## Rows on where targets appear
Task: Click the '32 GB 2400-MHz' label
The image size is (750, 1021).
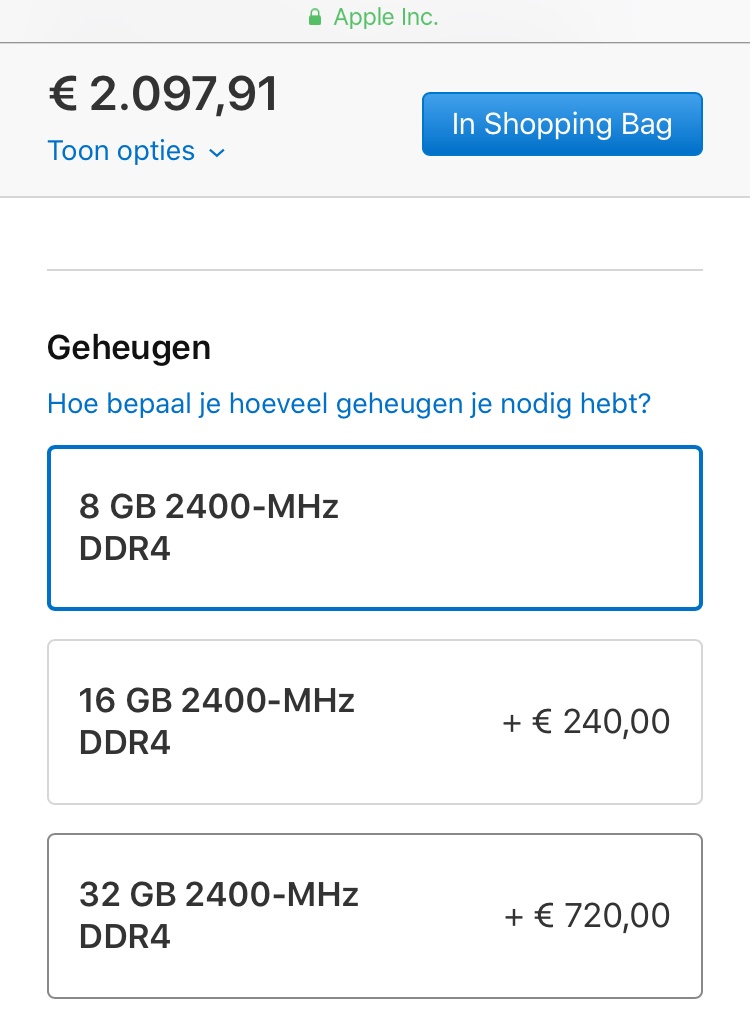Action: (219, 894)
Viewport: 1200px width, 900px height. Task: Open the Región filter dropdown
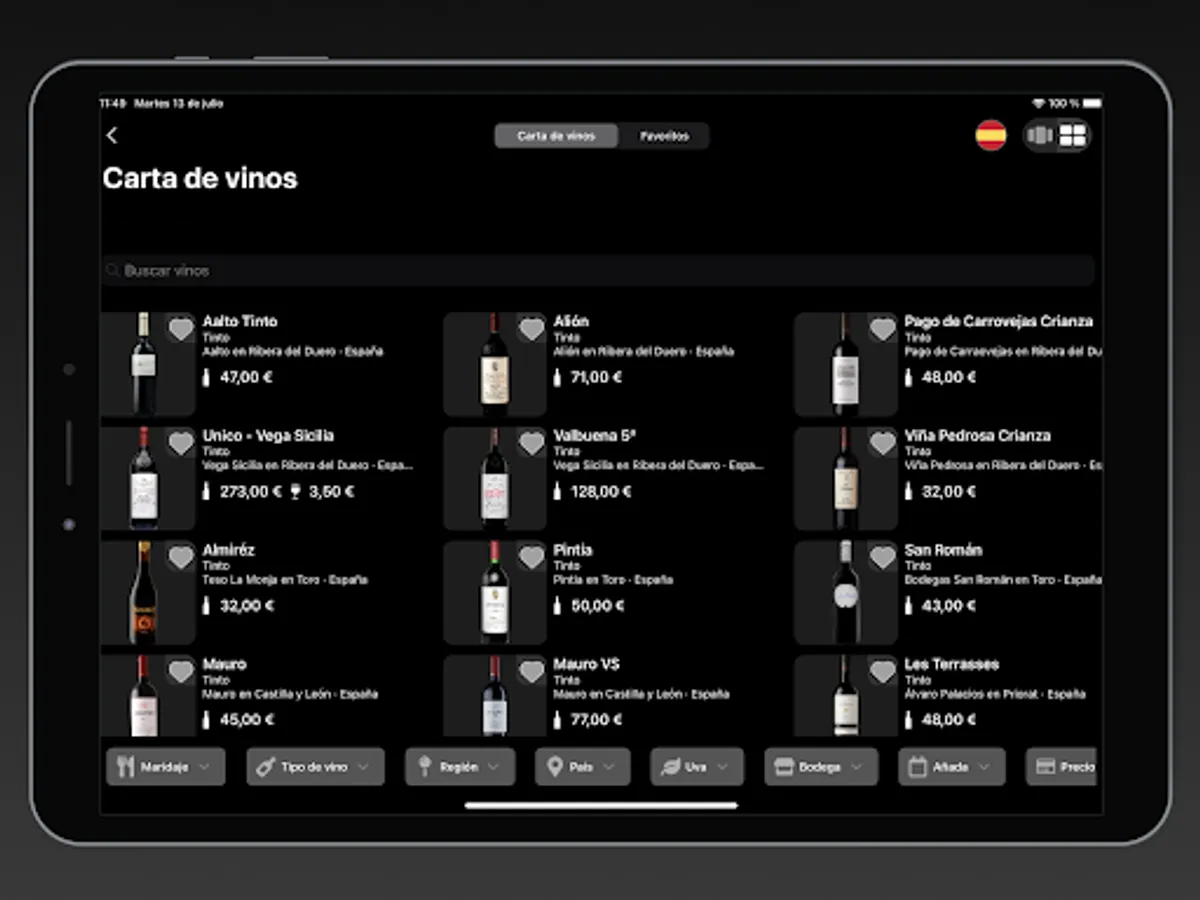click(460, 767)
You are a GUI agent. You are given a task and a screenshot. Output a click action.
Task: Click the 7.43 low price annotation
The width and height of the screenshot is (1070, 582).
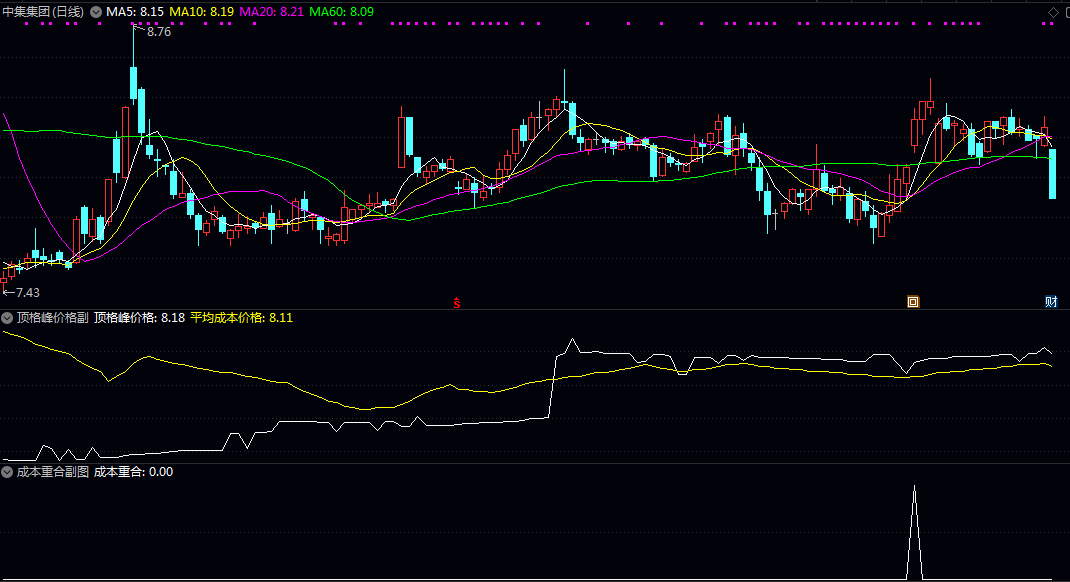26,292
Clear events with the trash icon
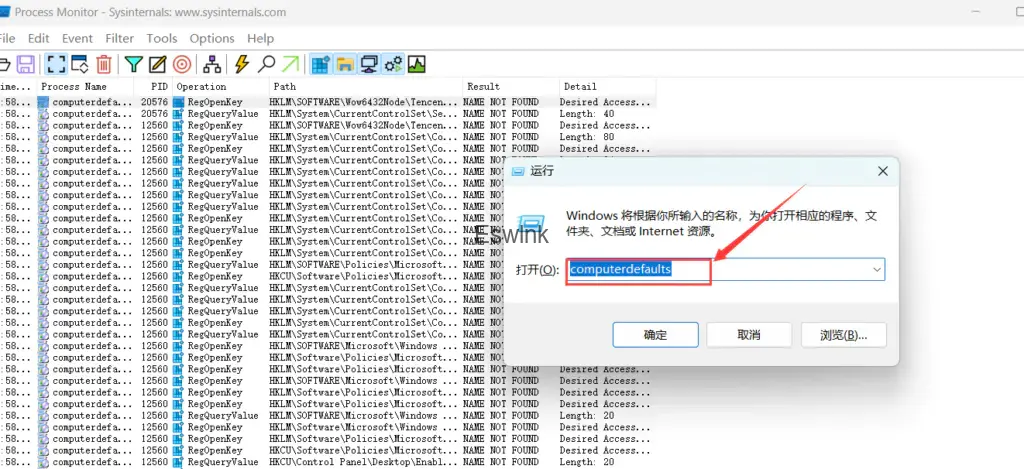The height and width of the screenshot is (469, 1024). 104,65
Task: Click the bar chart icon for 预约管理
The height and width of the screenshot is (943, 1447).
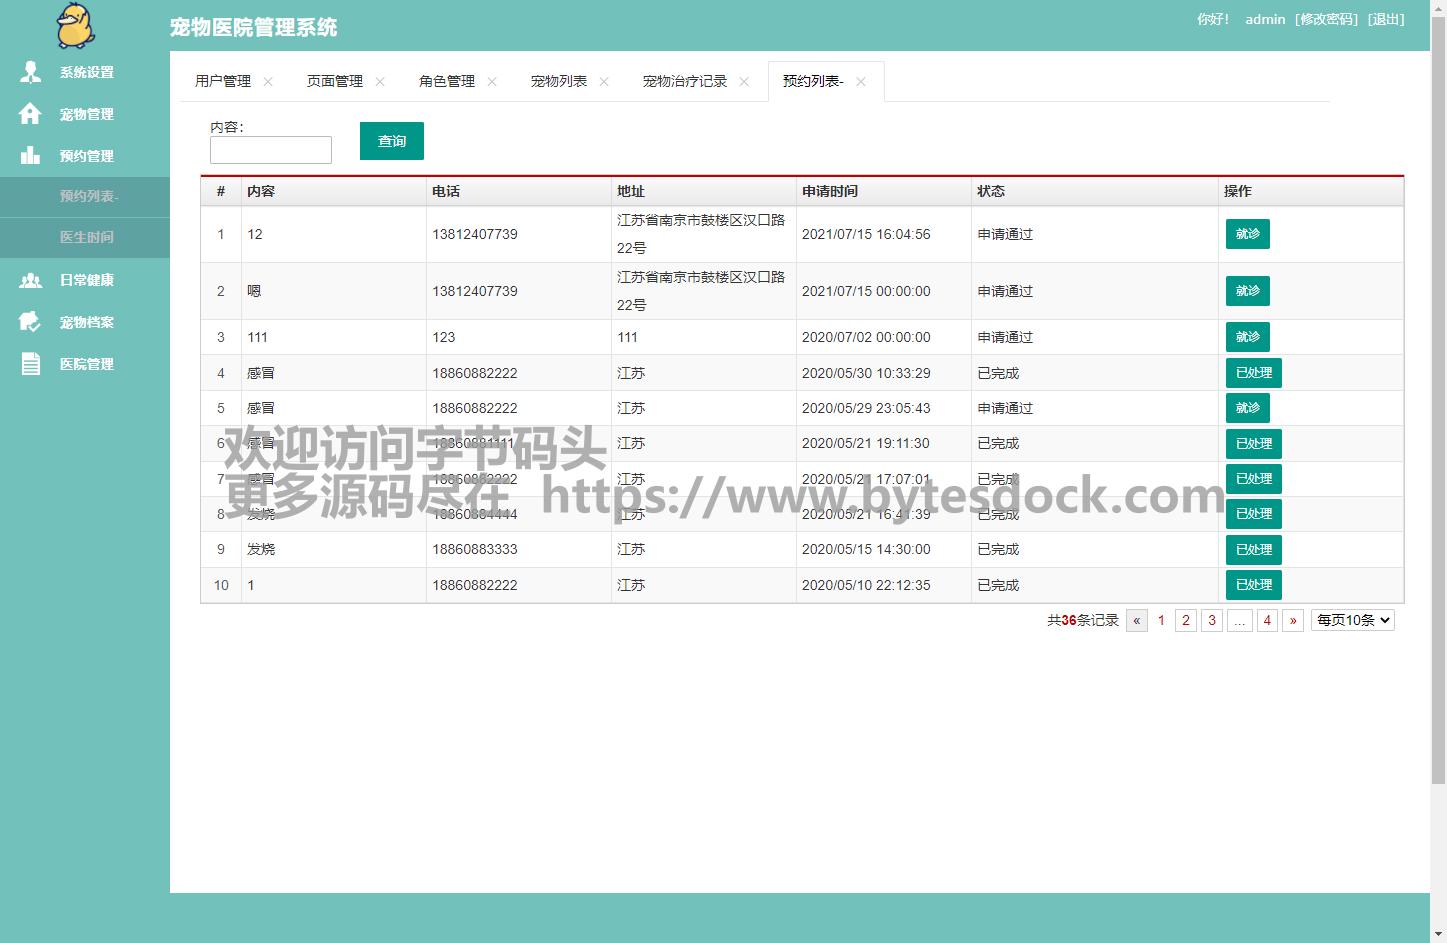Action: (31, 156)
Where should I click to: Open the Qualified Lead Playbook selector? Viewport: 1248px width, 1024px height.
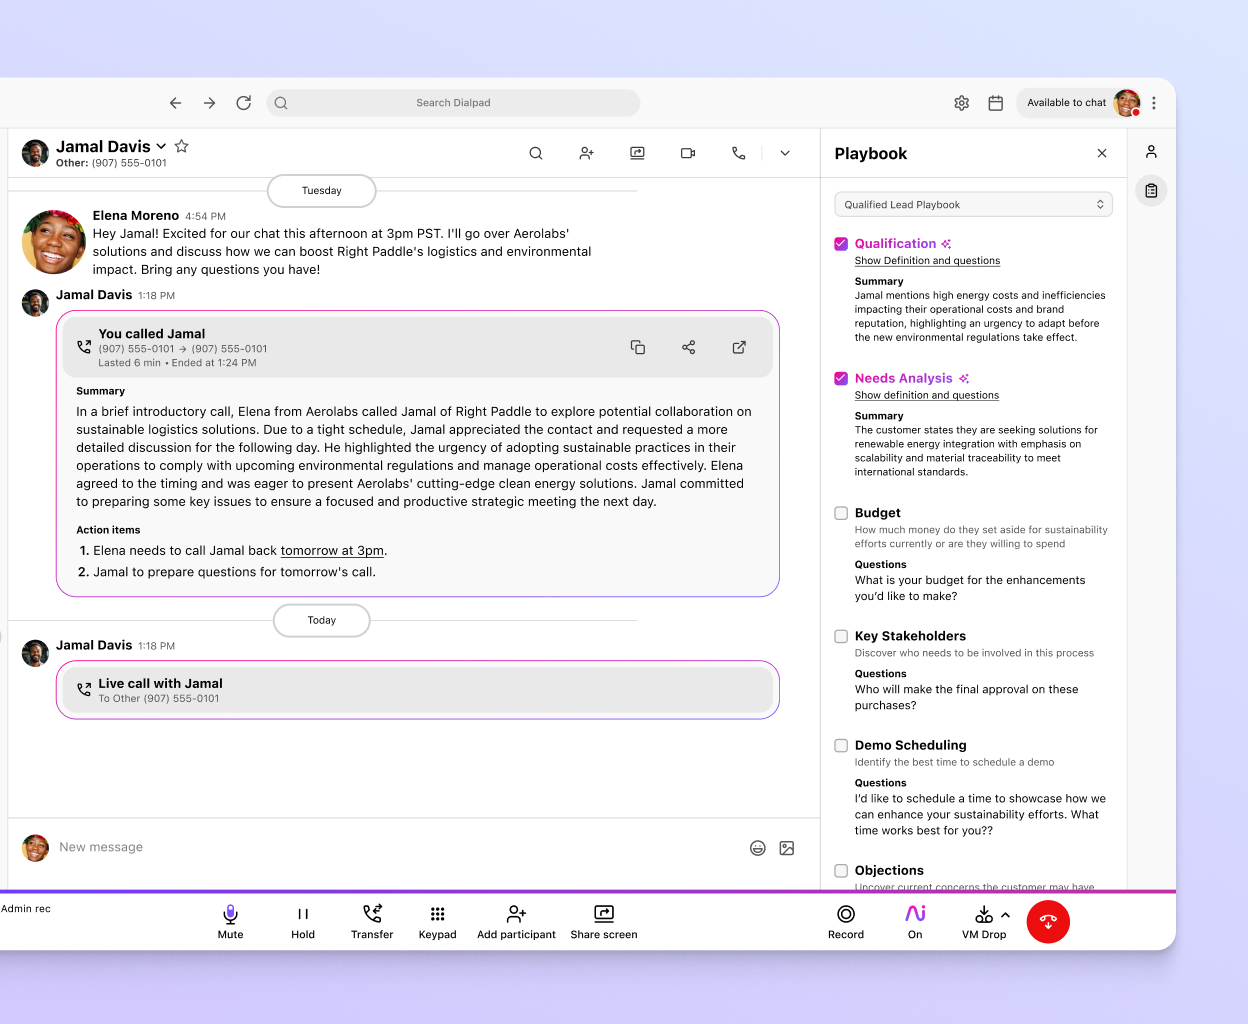[972, 204]
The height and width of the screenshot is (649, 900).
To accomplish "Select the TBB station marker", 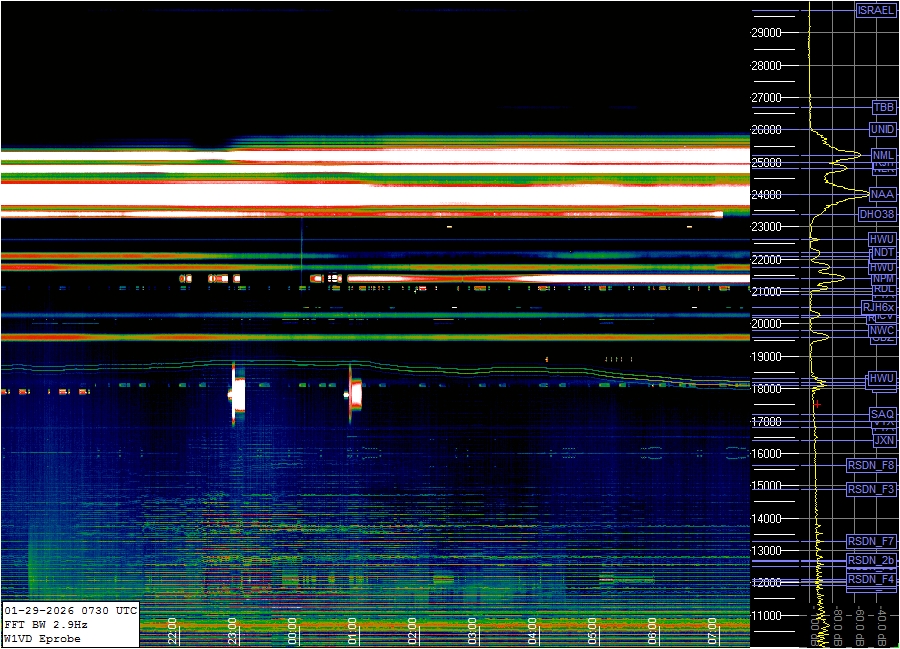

## PROMPT
Quote all of the rows above word for word, omitting the pictures.

## PROBLEM SOLUTION
Task: Click the '32 GB 2400-MHz' label
The image size is (750, 1021).
Action: (219, 894)
Viewport: 1200px width, 900px height. Task: Open the Región filter dropdown
click(460, 767)
You are a GUI agent. You are given a task and a screenshot. Output a click action.
Task: Click the 7.43 low price annotation
The width and height of the screenshot is (1070, 582).
26,292
Clear events with the trash icon
The height and width of the screenshot is (469, 1024). 104,65
Task: Click the bar chart icon for 预约管理
The height and width of the screenshot is (943, 1447).
Action: (31, 156)
Where should I click to: Open the Qualified Lead Playbook selector? Viewport: 1248px width, 1024px height.
[972, 204]
The height and width of the screenshot is (649, 900).
To accomplish "Select the TBB station marker", 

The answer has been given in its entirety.